Todo el mundo pena por agua

Douglas [email protected]

BARCELONA.- Por todos los continentes se oyen voces que piden una “nueva cultura del agua”, porque ésta es cada vez más escasa, pero en situaciones como la de Nicaragua, donde la sequía se torna crítica, antes que una actitud se requieren planes de emergencia que protejan ya las pocas fuentes hídricas que sobreviven.

La falta de agua también es un problema de países desarrollados, y en España se discuten opciones para evitar que mueran los ríos y la gente llegue a padecer por sed, pero las respuestas aquí están amparadas por dinero, y, en esa medida, por tecnologías inaccesibles para los países pobres.

En Barcelona, tres máquinas empezarán este año a extraer agua del mar, para quitarle la sal y servirla potable a la población, pero esta respuesta sólo puede ser temporal o complementaria porque tiene un costo muy alto en energía.

Como la sequía se ha vuelto recurrente en la región española de Cataluña y algunos ríos han sido contaminados por desechos químicos, las autoridades instalan plantas de depuración de las corrientes naturales y otras de saneamiento de las aguas residuales para reutilizarlas.

Ninguna de estas vías puede tomar en este momento un país pobre, porque sólo el sistema de depuración en uno de los ríos cercanos a Barcelona requerirá una inversión aproximada de 80 millones de dólares.

En Nicaragua hasta hoy sólo se han podido aplicar medidas paliativas, entre ellas el racionamiento y las campañas en pro de la recuperación de los ríos y lagunas, pero cada año más poblaciones se quejan de que carecen de ese líquido, a pesar de que los programas de desarrollo les han construido presas y acueductos.

El racionamiento impositivo puede ser una falsa medida de ahorro, porque una familia que ha pasado un día o dos sin agua, tiende a usarla en exceso cuando la vuelve a tener, porque el sitio donde vive se ha ensuciado mucho, ha acumulado ropas y trastos y aprovecha para lavar hasta las paredes y almacenar lo suficiente, gastando más o igual que si la hubiera recibido normal.

Una opción para que los ciudadanos consuman menos agua, en los sitios donde todavía es un privilegio tenerla, es premiándolos a través de las tarifas, de tal forma que quien ahorre más pueda pagar menos y viceversa, sin necesidad de imponerles un racionamiento drástico.

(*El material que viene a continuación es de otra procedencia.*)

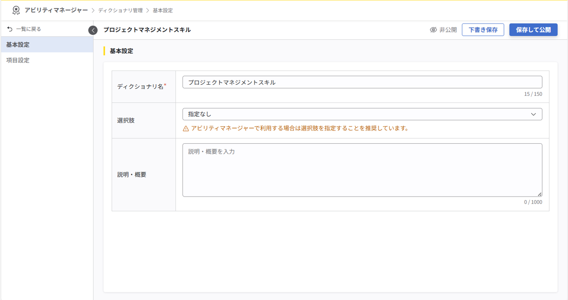Focus the ディクショナリ名 input field
The image size is (568, 300).
362,82
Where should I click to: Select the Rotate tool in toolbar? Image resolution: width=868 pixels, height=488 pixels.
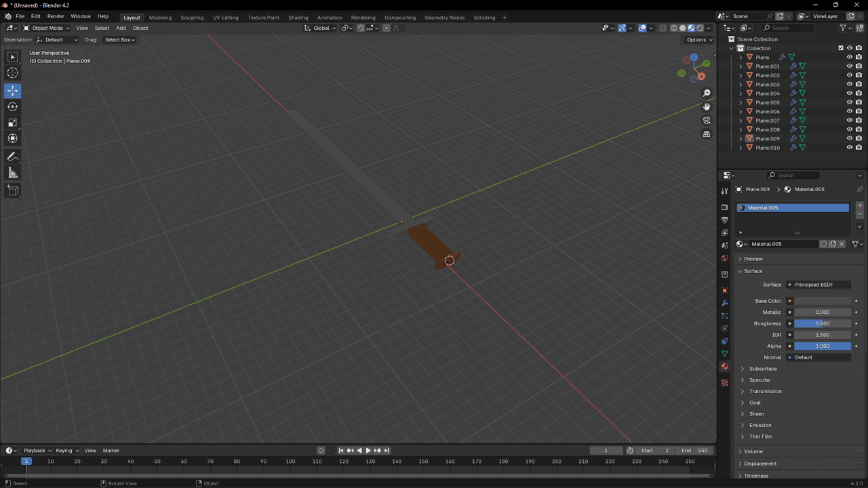tap(12, 106)
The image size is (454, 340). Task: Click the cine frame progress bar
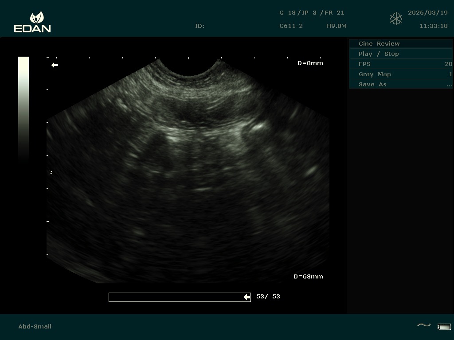pyautogui.click(x=177, y=297)
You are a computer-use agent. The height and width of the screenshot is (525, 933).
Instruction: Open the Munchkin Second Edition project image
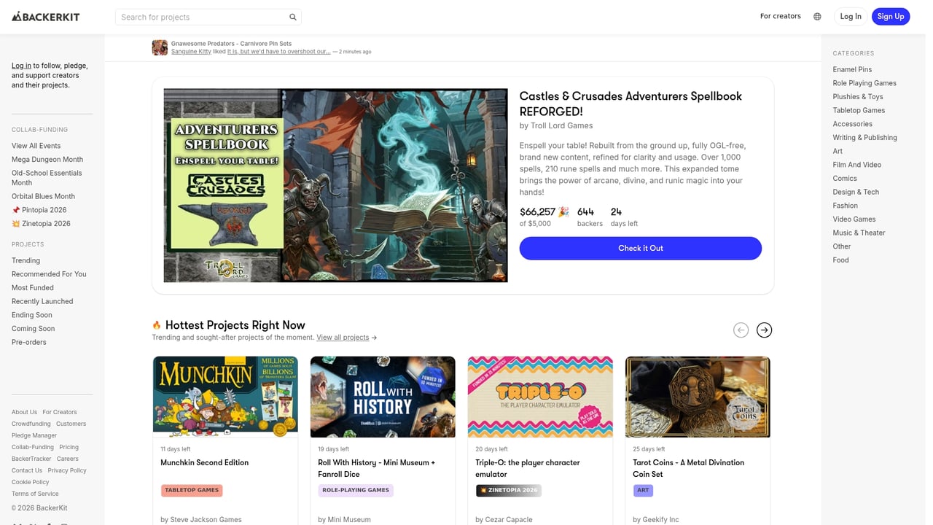pos(225,397)

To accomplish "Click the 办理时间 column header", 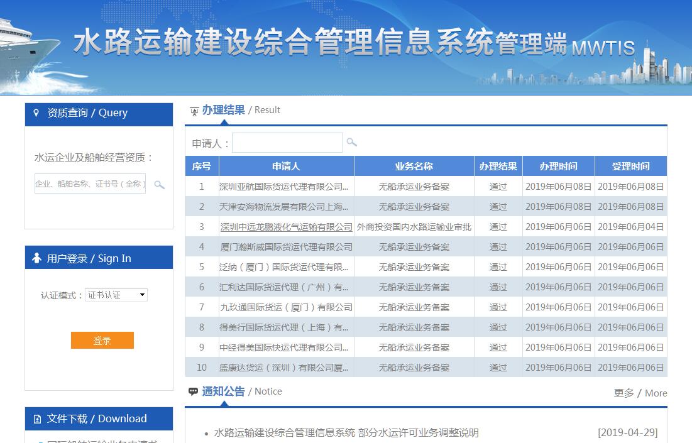I will tap(558, 167).
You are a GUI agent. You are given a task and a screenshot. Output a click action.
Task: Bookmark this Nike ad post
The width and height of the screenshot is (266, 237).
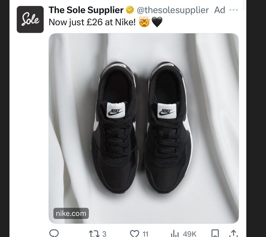tap(215, 234)
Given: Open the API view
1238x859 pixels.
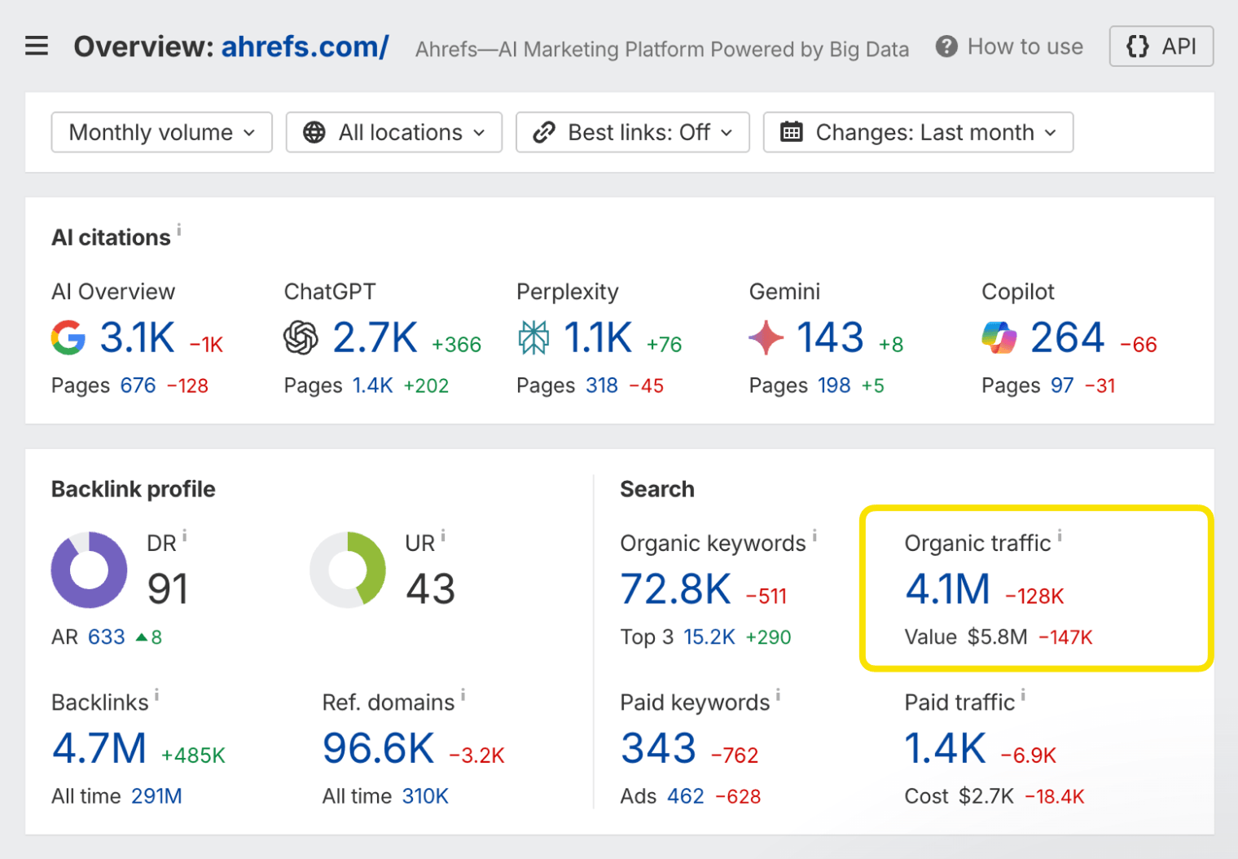Looking at the screenshot, I should (x=1161, y=46).
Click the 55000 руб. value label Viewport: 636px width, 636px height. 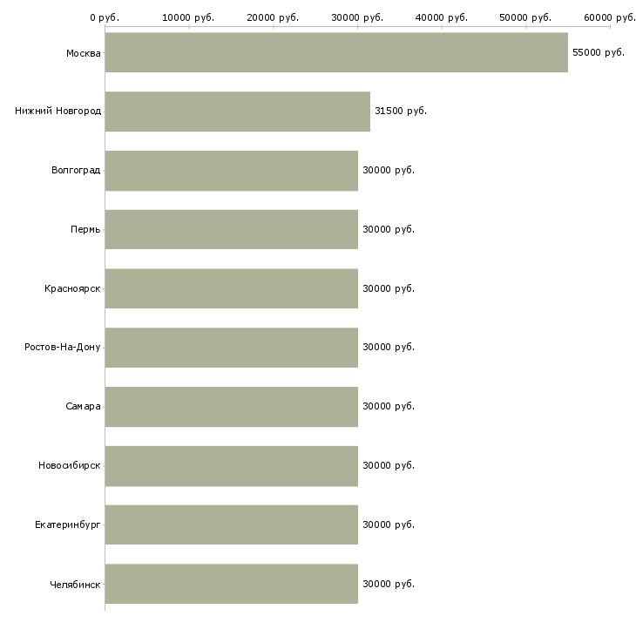point(599,53)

Las campañas de protección de los ríos tendrán efectos tardíos, porque el cambio de mentalidad, la nueva cultura del agua, depende de garantizarle a la población afectada los alimentos, mediante trabajo estable o cultivo de tierras, para que dejen de botar árboles para comer o de emigrar hacia montañas a las que pegan fuego para colonizarlas.